At the same time, Justice Scalia routinely deployed his methods largely in service of bad causes. In cases on race and sex discrimination, the rights of gays and lesbians, the Eighth Amendment, voting rights, consumer rights, environmental law — pretty much every cause progressives have embraced since the New Deal — he voted the positions of a committed revanchist determined to turn back the political and jurisprudential clock.

Almost as bad, in both dissents and separate concurrences, Justice Scalia was famously prone to lace his analyses with scorn and ridicule for those with whom he disagreed. These were and are texts destined to be read by generations of lawyers and law students, as well as by the general public. They are regrettable not only in their lack of professionalism but because they no doubt help to legitimate a corrosive form of intellectual discourse which confuses contempt with reason, and which has become all too common.

I remember again how he mocked Sandra Day O’Connor in his Webster opinion, how he was unembarrassed about using the “broccoli” example during the first Affordable Care Act, the “Get over it!” spit in Leslie Stahl’s face during a “60 Minutes” interview.

Finally, the question of opinion authorship has mystified for years. Until the clerk system became institutionalized in the 1930s, justices wrote their own opinions.
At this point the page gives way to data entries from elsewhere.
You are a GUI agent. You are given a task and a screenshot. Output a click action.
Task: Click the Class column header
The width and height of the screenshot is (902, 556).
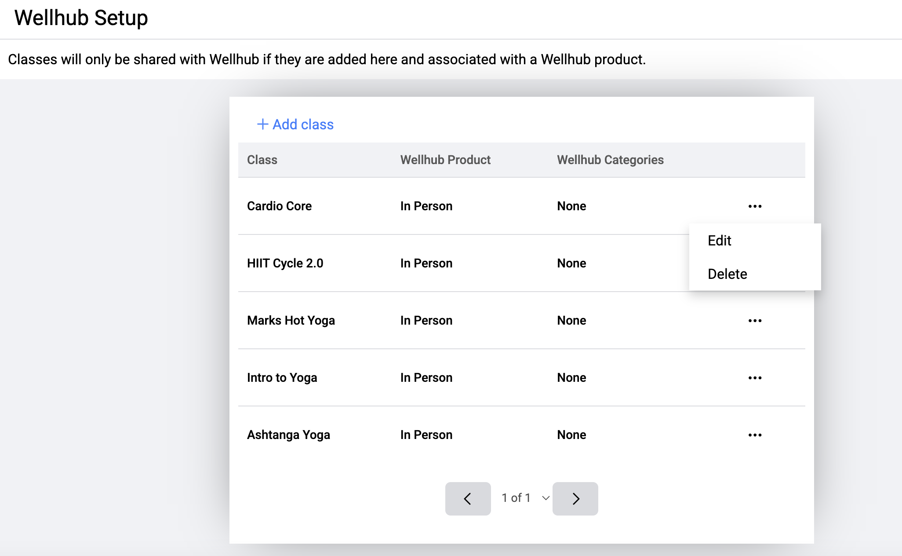click(262, 160)
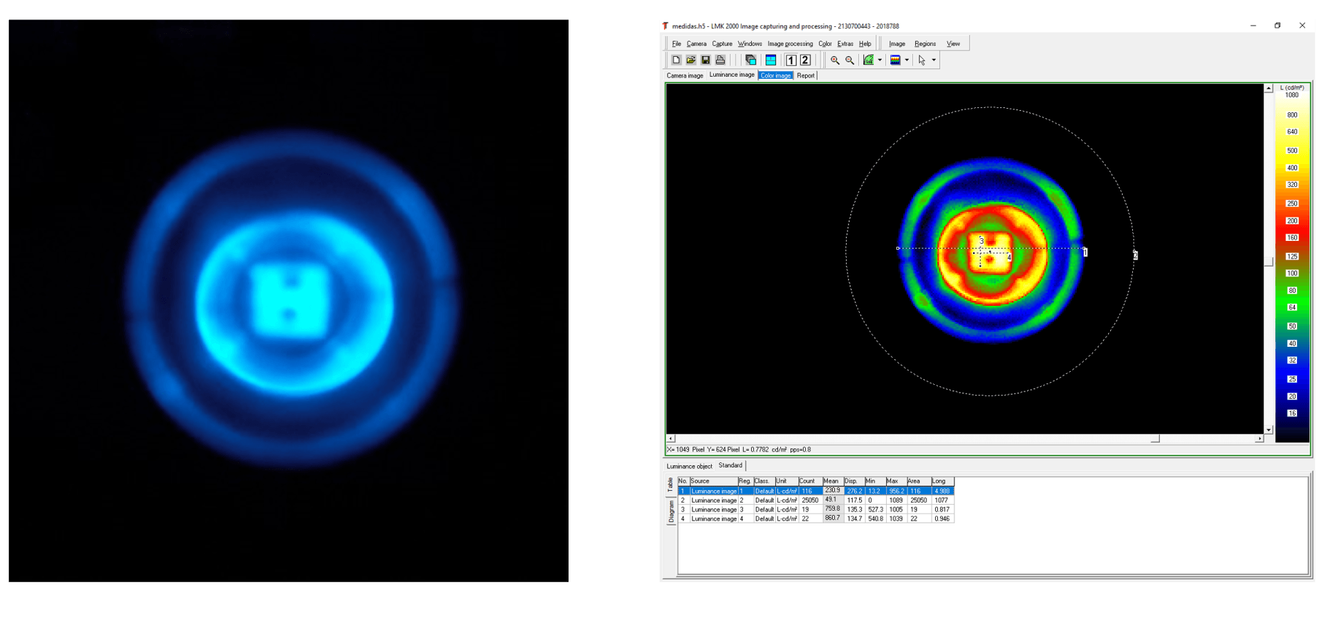
Task: Click the New document toolbar icon
Action: coord(676,60)
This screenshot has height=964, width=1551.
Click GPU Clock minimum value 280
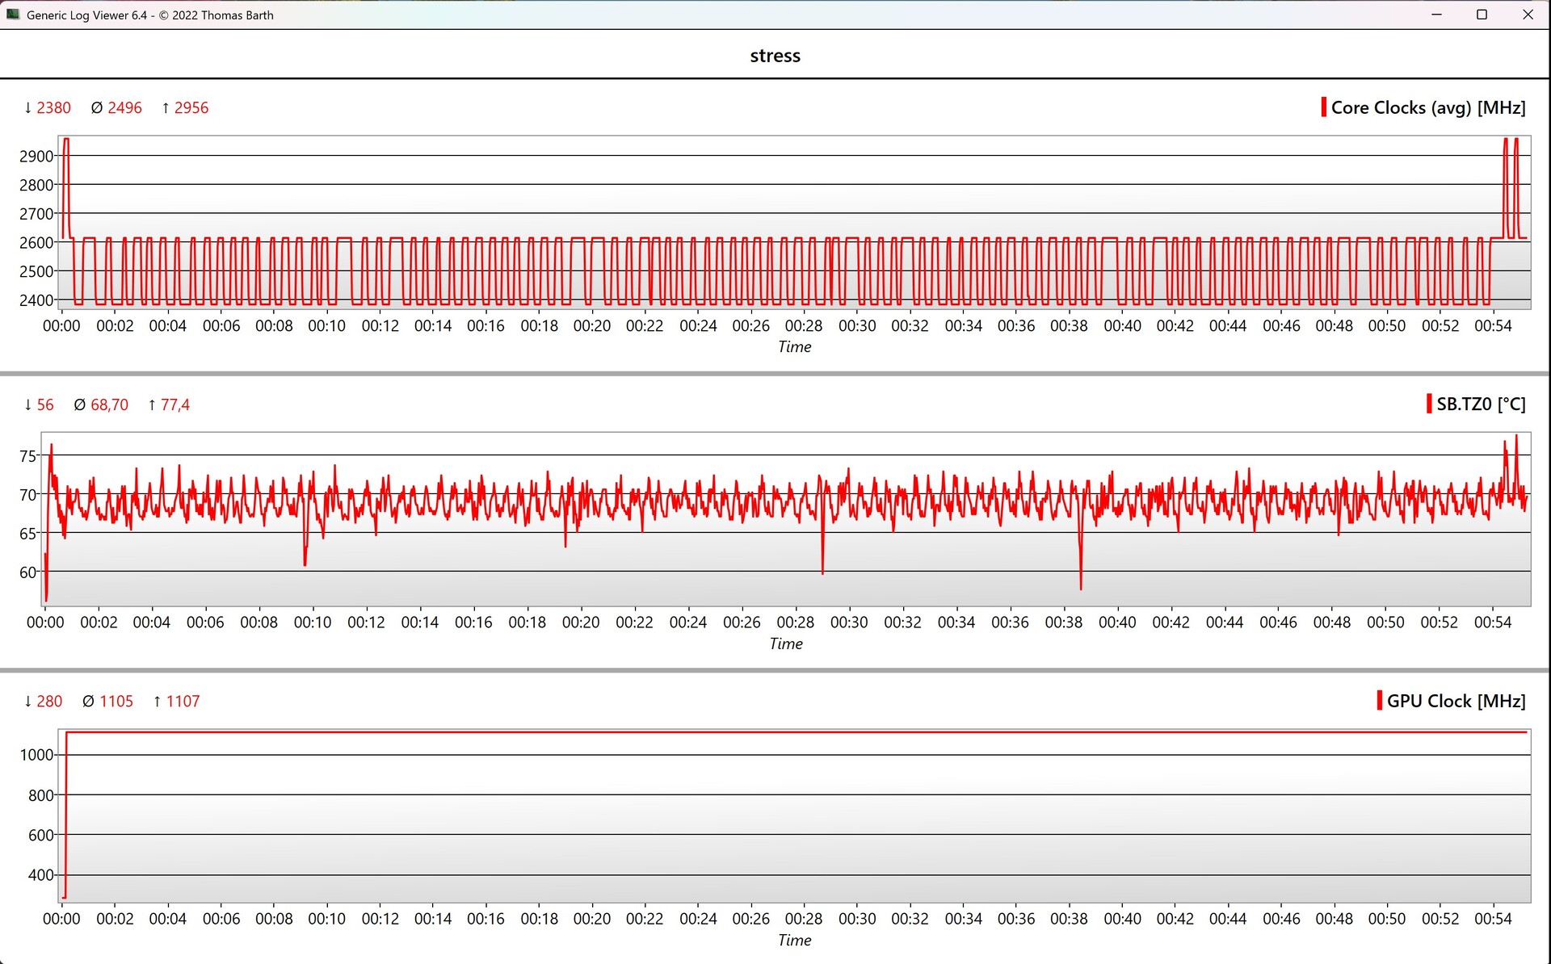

In the modern era Hugo Black and William O. Douglas still did. John Paul Stevens said he wrote first drafts himself. I think John Roberts does too. But reading the recollections to which I linked above it looks like Antonin Scalia, the pungent stylist, commissioned drafts from clerks on which he’d perform editing, heavy or light. What distinguishes the Court of the last fifty years from its earliest iterations is the degree to which ambitious law school graduates fight the constitutional battles. To lead a coterie of ghostwriters dispatching your malice is no small feat.